• Given exercise: Repeat the lines below word for word, from the line that contains "You are a computer-use" through the line that contains "Screen dimensions: 1000x686 548,71", including both of those lines. Leave the pictures out of your answer.

[Start of Record extracts]

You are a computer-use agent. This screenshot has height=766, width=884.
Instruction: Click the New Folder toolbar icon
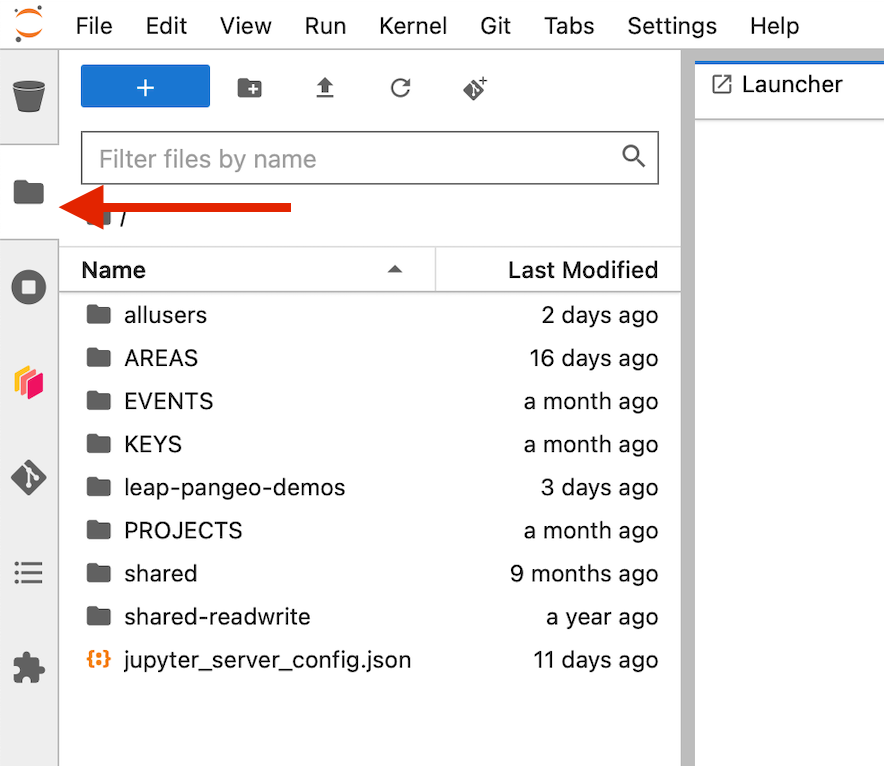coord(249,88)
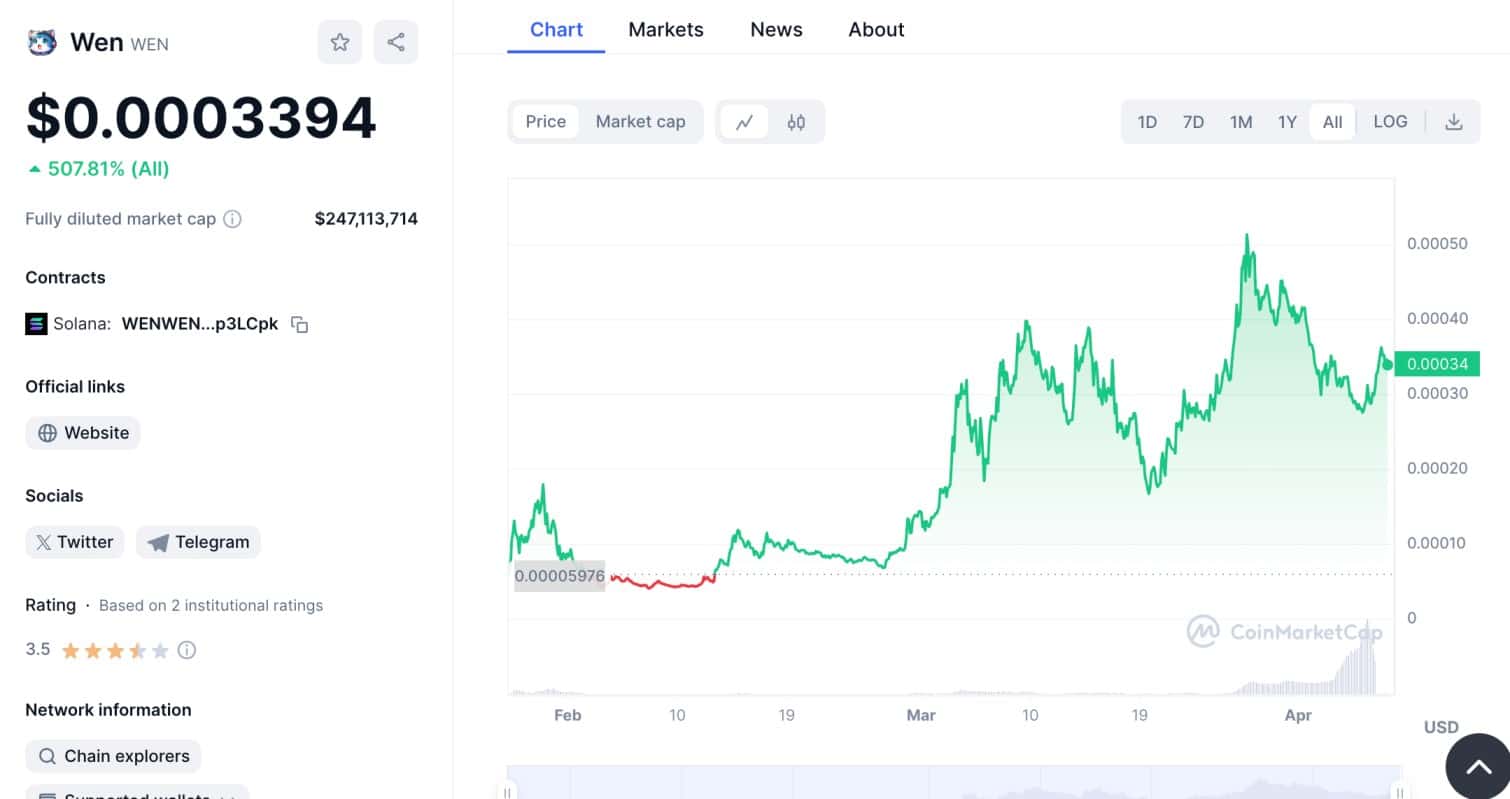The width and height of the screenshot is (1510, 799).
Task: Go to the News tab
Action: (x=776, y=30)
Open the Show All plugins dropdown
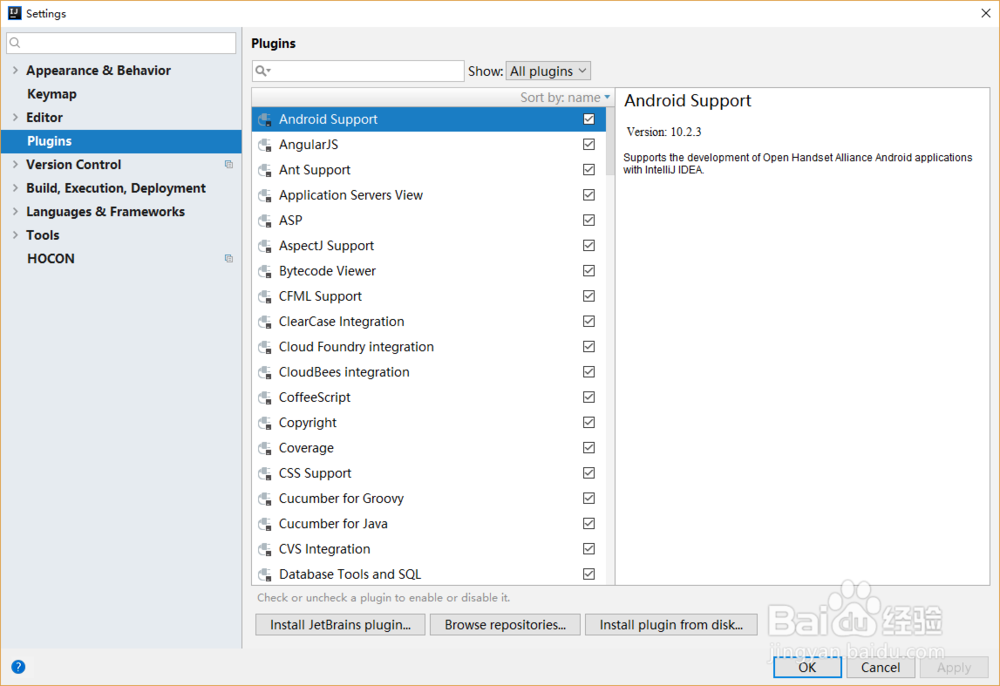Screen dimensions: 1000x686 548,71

[End of Record extracts]
[Start of Record extracts]

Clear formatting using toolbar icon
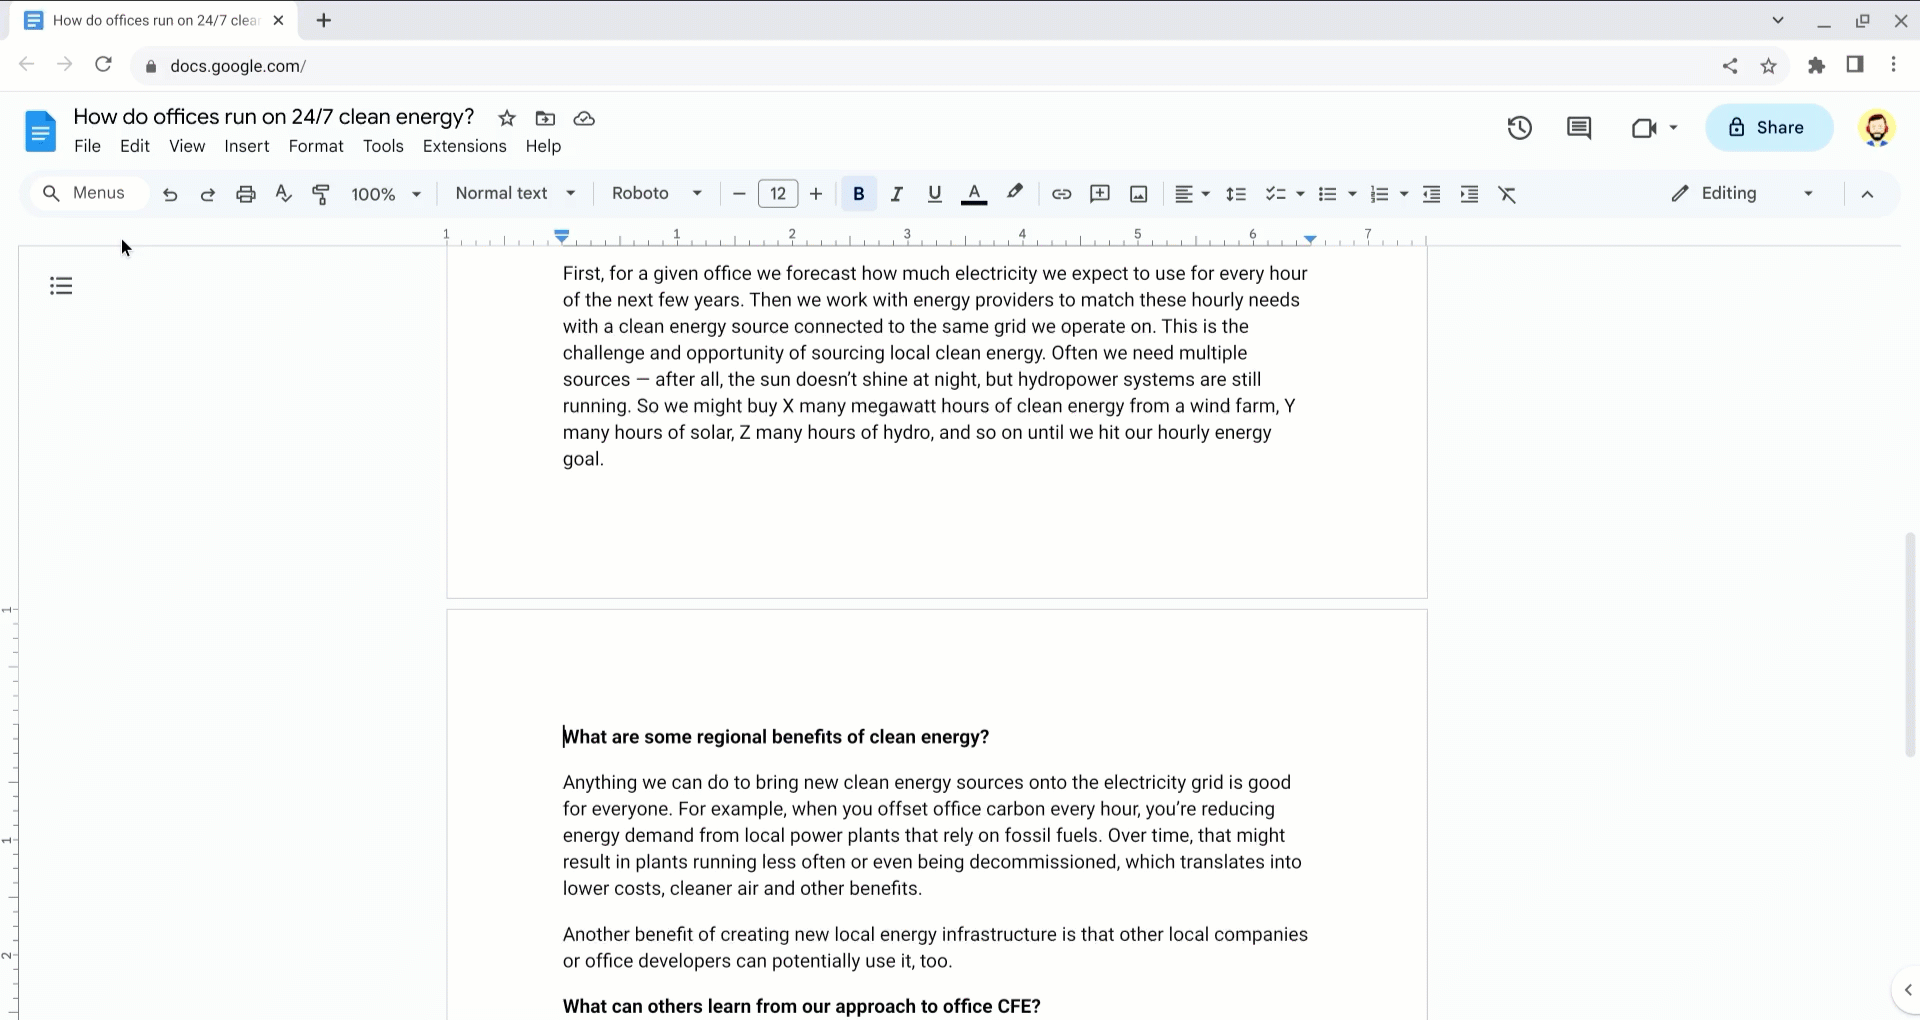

[End of Record extracts]

• Response below:
You are a computer-use agent. This screenshot has height=766, width=884.
Instruction: Click the New Folder toolbar icon
coord(249,88)
The width and height of the screenshot is (1510, 799).
Task: Go to the News tab
Action: (x=776, y=30)
Open the Show All plugins dropdown
Screen dimensions: 1000x686 548,71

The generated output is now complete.